• How to complete this task
Could you retype, exactly as written, every line from the top of the records through the line that contains "Toggle hidden packages"?

• Source data
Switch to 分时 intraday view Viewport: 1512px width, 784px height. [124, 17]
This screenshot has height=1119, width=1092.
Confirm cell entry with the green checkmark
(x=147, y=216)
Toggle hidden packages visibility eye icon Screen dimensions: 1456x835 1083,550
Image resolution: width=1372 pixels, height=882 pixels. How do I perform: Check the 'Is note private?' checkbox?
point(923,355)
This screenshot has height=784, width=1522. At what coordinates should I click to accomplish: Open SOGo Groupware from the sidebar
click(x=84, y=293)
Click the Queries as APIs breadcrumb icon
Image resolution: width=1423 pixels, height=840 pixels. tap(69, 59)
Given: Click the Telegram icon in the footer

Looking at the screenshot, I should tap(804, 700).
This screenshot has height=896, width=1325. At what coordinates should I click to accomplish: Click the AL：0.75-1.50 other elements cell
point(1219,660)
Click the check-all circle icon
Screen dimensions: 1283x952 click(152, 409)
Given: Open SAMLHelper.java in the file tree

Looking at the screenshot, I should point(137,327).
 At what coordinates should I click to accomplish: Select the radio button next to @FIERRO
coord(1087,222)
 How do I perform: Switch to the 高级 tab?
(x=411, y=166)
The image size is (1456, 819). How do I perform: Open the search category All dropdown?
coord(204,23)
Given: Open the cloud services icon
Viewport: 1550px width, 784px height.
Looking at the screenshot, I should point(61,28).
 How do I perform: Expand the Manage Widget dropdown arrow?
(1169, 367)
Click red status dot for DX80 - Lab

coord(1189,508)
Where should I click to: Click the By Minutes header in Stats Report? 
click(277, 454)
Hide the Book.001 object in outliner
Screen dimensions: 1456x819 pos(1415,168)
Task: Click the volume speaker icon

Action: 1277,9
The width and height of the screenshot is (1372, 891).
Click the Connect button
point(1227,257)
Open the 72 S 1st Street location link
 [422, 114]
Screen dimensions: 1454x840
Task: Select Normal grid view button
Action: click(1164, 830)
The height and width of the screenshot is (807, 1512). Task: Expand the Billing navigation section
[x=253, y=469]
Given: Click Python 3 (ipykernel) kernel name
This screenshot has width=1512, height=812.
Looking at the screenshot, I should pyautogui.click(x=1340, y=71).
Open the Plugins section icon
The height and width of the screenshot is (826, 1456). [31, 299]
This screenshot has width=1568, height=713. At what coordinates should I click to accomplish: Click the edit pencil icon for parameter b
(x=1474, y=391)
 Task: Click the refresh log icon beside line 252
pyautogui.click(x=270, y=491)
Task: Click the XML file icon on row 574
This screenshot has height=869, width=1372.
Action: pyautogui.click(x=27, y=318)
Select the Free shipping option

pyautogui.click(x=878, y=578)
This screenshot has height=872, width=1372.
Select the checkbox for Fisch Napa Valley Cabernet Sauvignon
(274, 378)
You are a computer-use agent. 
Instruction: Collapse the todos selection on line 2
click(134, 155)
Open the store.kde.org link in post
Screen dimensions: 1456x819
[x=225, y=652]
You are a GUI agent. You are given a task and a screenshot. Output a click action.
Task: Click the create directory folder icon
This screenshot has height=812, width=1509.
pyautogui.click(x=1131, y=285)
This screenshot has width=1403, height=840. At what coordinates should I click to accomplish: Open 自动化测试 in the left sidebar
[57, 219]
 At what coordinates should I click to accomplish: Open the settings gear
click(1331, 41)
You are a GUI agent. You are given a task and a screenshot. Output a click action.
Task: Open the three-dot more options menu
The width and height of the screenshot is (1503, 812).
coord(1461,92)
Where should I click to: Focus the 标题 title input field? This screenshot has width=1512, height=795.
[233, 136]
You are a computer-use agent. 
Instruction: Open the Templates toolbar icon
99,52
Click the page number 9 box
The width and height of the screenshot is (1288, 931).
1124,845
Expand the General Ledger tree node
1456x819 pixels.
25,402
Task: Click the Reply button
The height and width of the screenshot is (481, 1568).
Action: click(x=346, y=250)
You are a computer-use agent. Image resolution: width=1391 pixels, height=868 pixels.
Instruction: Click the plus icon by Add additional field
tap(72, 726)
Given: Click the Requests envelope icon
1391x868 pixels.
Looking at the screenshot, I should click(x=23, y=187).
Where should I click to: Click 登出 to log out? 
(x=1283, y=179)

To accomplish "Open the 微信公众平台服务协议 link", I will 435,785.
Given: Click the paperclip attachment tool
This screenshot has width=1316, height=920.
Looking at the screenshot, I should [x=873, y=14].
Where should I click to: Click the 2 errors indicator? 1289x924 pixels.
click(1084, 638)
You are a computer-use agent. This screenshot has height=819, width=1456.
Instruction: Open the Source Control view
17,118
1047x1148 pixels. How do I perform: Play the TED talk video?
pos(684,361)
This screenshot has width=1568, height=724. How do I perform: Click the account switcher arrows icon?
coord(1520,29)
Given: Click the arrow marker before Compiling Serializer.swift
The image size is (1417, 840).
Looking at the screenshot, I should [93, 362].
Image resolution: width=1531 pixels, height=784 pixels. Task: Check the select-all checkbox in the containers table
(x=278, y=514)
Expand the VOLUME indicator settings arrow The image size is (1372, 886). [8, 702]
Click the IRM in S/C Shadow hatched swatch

• Written response
Switch to 分时 intraday view Viewport: 1512px width, 784px height. [124, 17]
This screenshot has height=1119, width=1092.
Confirm cell entry with the green checkmark
(x=147, y=216)
Toggle hidden packages visibility eye icon Screen dimensions: 1456x835 1083,550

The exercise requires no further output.